Campaigns & Elections Magazine Announces "CampaignTech Innovators"
BY Miranda Neubauer | Thursday, April 5 2012
Campaigns & Elections magazine has announced its 2012 CampaignTech Innovators in the areas of campaigns, advocacy, Capitol Hill and nonpartisan innovation. Candidates are nominated by their peers.
The winners "all demonstrate a visionary approach to the future of digital politics and advocacy," according to Campaigns and Elections. The recipients will officially receive the awards on April 19 at the CampaignTech Conference in Washington D.C.
In the category of campaign innovation, an award is going to Serenety Hanley, vice president of Grassroots Targeting. Hanley was previously White House internet director in the second Bush administration and Director of Political Technology at the Republican National Committee, where she developed one of the first "gamified" political websites, GOPTeamLeader.com.
In the same category, an award is going to Jason Rosenbaum, senior online campaign director at the Progressive Change Campaign Committee, who cofounded the blog The Seminal and helped draft Elizabeth Warren for the senate race in Massachusetts.
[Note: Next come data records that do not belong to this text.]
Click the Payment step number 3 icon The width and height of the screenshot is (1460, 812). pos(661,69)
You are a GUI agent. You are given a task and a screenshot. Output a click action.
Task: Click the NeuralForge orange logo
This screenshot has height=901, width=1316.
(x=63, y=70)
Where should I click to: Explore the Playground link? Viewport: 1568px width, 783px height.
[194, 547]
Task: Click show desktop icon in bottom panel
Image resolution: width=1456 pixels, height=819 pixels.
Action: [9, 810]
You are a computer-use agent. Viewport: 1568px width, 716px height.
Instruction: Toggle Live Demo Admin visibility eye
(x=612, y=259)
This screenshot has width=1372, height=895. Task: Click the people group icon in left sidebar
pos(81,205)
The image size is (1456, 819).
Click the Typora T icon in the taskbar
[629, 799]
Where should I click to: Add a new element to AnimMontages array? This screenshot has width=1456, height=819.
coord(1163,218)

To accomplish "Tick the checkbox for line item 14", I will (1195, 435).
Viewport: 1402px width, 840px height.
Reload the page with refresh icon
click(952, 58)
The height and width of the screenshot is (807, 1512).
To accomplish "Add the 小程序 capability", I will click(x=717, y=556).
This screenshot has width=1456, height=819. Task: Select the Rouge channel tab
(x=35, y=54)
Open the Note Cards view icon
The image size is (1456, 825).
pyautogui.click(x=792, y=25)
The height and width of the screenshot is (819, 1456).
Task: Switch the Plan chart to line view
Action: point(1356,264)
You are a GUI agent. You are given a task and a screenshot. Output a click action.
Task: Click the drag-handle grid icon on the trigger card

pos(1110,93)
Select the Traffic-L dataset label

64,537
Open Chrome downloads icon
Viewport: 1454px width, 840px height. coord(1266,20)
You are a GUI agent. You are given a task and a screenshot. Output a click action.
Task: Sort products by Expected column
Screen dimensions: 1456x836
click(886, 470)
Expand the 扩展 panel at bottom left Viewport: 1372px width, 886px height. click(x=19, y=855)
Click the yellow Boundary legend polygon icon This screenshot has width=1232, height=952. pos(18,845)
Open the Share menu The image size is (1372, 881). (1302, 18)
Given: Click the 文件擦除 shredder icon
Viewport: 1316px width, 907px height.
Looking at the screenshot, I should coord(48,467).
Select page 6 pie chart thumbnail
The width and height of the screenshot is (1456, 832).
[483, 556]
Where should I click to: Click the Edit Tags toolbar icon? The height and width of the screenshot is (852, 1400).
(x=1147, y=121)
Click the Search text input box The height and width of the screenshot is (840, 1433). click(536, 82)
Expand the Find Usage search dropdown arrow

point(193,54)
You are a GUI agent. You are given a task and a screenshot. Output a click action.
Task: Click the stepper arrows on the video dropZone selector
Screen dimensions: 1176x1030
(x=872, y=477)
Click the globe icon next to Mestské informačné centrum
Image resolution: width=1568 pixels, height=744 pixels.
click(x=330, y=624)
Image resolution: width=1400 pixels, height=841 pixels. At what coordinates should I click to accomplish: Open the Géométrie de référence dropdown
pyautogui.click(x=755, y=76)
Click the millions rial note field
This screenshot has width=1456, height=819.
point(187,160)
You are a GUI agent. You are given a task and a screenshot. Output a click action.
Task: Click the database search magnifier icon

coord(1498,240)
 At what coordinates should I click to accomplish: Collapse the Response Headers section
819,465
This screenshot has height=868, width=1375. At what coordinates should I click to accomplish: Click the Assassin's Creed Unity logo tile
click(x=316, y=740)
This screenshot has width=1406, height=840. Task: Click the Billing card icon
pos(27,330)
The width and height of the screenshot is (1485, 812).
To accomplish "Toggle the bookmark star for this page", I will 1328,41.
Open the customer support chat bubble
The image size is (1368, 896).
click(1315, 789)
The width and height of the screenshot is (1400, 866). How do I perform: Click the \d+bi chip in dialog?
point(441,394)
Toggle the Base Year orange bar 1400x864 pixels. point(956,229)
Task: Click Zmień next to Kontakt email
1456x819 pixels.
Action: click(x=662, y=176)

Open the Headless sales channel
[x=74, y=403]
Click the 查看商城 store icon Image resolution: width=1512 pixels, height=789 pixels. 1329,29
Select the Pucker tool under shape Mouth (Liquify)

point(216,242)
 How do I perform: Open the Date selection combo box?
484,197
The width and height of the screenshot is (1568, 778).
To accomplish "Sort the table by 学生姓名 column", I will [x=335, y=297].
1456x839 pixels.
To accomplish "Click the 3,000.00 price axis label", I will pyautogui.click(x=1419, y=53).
Another award in the category is going to Tom Serres, the founder and CEO of Rally.org, a social fundraising platform that grew out of Piryx.org last year.
The fourth award in the category is going to Stuart Trevelyan, the CEO of NGP VAN.
In the category of advocacy innovators, an award is going to Charlie Harper, the editor of Peach Pundit, an influential blog in Georgia that advocates for changes in the state's political ethics laws. In the same category, Katie Harbath, Facebook's Manager for Public Policy, is receiving an award. She was previously at the National Republican Senatorial Committee, where she was one of the first to adapt a national political organization's strategy to rising use of the mobile web. A third award in the category is going to Rosalyn Lemieux, founding partner of Fission Strategy, and formerly the founding executive director and campaign director at the New Organizing Institute, where she started RootsCamp and Bootcamp.
The one award in the category of Capitol Hill innovation went to Seamus Kraft, digital director of the House Committee on Government Oversight. There he has recently helped launch the MADISON project, which allows the public to comment on provisions of legislation.
There are four award winners in the nonpartisan innovators section. The first is David Binetti, the CEO and co-founder of Votizen, a web service that focuses on voter preferences based on social connections. The second is Kahlil Byrd, the CEO of Americans Elect, which aims to have the public directly nominate a presidential candidate online. A third award is going to Tom Hallaran, CEO of IB5k, a network of producers of civically minded media and a frequent collaborator with House Republican leadership on public participation projects. A fourth award is going to Tracy Russo, the director of new media at the Department of Justice, who oversaw the redesign of the department's website and the design and development of FOIA.gov.